Spencer laughs. “You’re practically begging for a closet joke here.”
“I haven’t looked at a closet from the inside since I was fourteen. Which you know.” After all, Spencer was there when Ryan dropped a casually unspecific comment in the middle of a video game, a month before Spencer left since it seemed like less of a risk then. Spencer fumbled a move and Ryan managed to kill off his screen character, followed by Spencer calling him a fuckface. And that was that.

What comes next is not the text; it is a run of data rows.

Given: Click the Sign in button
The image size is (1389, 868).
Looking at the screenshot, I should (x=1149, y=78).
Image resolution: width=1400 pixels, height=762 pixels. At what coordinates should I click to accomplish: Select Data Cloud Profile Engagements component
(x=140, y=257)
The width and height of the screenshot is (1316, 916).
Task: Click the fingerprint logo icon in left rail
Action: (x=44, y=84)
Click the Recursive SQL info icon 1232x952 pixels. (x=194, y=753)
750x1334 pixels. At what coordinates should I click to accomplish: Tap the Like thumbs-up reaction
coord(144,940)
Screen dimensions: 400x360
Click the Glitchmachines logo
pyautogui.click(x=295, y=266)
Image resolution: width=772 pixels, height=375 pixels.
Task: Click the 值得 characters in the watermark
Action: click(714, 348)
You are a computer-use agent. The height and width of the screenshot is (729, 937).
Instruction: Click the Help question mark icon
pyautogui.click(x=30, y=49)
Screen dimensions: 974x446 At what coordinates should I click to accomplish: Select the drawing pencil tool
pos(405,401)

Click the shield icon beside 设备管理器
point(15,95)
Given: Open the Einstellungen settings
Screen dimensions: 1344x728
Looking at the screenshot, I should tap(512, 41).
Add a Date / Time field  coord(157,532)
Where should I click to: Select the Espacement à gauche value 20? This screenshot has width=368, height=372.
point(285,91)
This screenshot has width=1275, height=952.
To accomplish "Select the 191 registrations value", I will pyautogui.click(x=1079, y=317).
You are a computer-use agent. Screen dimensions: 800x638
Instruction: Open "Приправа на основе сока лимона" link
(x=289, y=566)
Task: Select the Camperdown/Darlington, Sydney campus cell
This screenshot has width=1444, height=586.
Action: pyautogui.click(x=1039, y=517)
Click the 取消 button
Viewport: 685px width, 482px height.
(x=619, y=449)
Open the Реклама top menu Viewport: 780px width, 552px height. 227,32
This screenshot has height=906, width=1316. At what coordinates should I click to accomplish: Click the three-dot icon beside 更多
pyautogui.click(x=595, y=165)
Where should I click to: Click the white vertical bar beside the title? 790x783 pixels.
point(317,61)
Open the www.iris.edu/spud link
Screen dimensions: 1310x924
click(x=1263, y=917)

“I came out to my parents on my fourteenth birthday,” Spencer says. “Pretty sure I got you beat there, Ross.”
Almost five months after Spencer left. Ryan nods and doesn’t ask. Instead, he sighs. “Yeah, well. My dad never knew, so. Yeah. Guess you win.”
“Oh.” Spencer’s spoon clinks against the cup as he sets it down on the table, studying Ryan’s face for a long, silent moment before he asks, “How is he?”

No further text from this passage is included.